Ingredients

  • 2 pounds butternut, calabaza or kabocha squash, halved lengthwise and seeded
  • 3 tablespoons vegetable oil
  • ½ cup slivered almonds
  • 2 pounds onions, peeled and sliced thinly in rounds
  • Salt to taste
  • 1 bunch flat-leaf parsley, finely chopped
  • 2 teaspoons plus 1 tablespoon sugar (optional)
  • 1 teaspoon ground cinnamon
  • ½ cup raisins
  • Freshly ground pepper to taste
  • Nutritional Information
    • Nutritional analysis per serving (8 servings)

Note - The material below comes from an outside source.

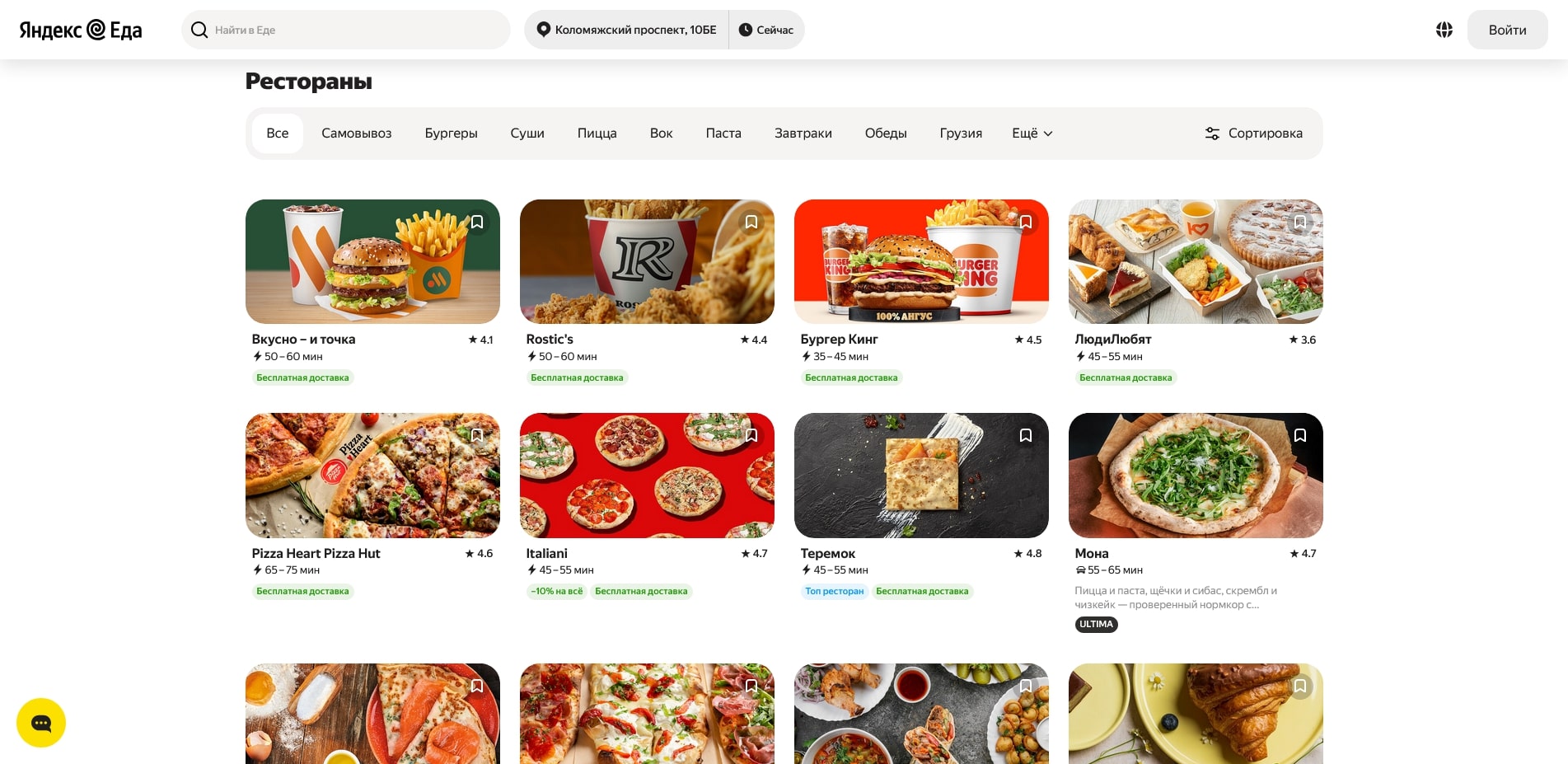The width and height of the screenshot is (1568, 764).
Task: Bookmark the Теремок restaurant
Action: [x=1026, y=436]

      206 calories; 8 grams fat; 0 grams saturated fat; 0 grams trans fat; 5 grams monounsaturated fat; 1 gram polyunsaturated fat; 33 grams carbohydrates; 5 grams dietary fiber; 12 grams sugars; 4 grams protein; 209 milligrams sodium

    • Note: Nutrient information is not available for all ingredients. Amount is based on available data.

8 servings.

Preparation

  1. Preheat the oven to 350 degrees.
  2. Place the squash, cut-side down, on a rimmed baking sheet. Add 1/4 cup of water, cover with aluminum foil, and bake until the squash is very soft, about 30 minutes. Remove from the oven, and, once cool enough to handle, scoop out the pulp into a large bowl.
  3. Heat the oil in a large skillet, and toss in the almonds and cook until golden. Remove to a plate with a slotted spoon, and set aside. Sauté the onions in the same pan over medium heat until translucent. Then add salt to taste, 2 tablespoons of the parsley, 2 teaspoons of the sugar, the cinnamon and the raisins, and continue to cook, stirring occasionally, for about 30 more minutes or until the onions are caramelized.
  4. Gently fold the onions into the squash. Season with pepper and more salt, if necessary, and sprinkle with the remaining parsley, the almonds and, if you wish, the extra tablespoon of sugar. Serve immediately, or make ahead and reheat.